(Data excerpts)

Segment Open

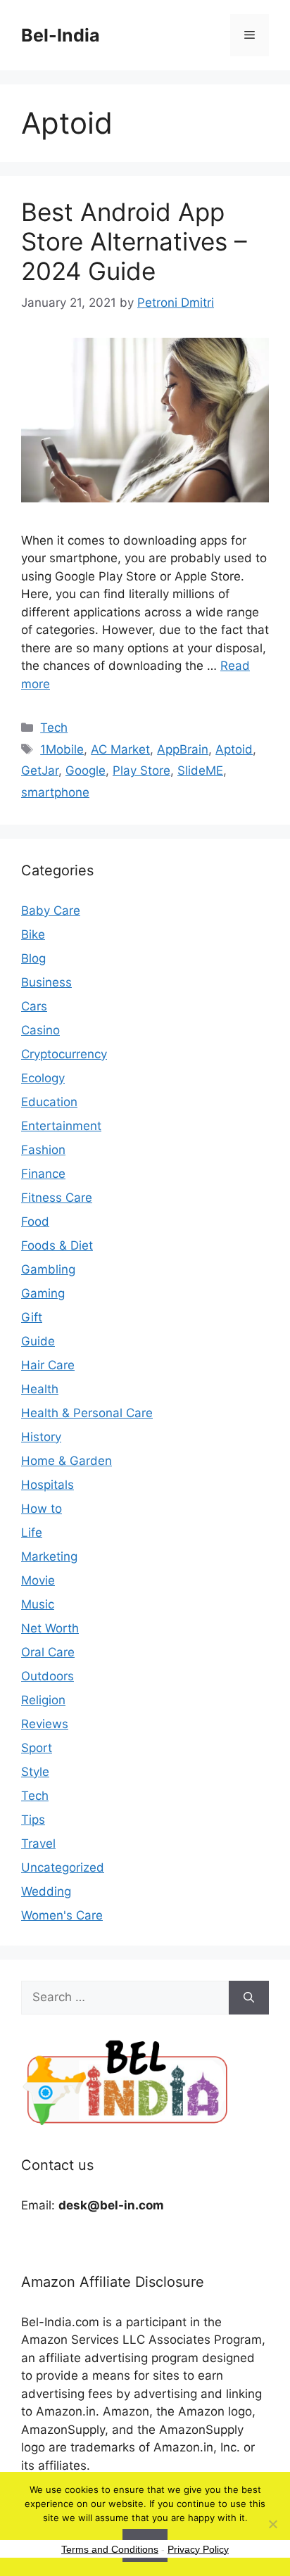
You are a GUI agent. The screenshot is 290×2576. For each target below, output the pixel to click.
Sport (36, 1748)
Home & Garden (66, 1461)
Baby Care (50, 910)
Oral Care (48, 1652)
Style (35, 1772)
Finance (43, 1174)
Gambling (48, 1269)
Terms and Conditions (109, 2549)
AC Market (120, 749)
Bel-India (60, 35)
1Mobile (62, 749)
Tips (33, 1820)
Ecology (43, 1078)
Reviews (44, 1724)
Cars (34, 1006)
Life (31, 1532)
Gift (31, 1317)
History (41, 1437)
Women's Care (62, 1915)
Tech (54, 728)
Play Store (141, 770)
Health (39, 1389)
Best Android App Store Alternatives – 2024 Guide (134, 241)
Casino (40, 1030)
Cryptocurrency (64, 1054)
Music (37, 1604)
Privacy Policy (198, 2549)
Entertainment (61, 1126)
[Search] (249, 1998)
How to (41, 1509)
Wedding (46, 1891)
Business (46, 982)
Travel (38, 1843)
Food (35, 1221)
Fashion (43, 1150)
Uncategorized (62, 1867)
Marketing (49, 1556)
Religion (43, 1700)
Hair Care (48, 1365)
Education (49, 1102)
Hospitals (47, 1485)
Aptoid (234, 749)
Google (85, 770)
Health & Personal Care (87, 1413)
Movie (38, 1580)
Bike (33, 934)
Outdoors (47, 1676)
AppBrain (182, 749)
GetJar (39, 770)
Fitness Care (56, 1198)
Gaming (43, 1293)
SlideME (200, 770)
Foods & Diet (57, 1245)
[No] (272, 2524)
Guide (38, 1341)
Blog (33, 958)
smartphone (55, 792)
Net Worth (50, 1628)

Segment Closed

» **What is required**: Using the data above, copy each line that contains "Care".

» **Problem solution**:
Baby Care (50, 910)
Oral Care (48, 1652)
Women's Care (62, 1915)
Hair Care (48, 1365)
Health & Personal Care (87, 1413)
Fitness Care (56, 1198)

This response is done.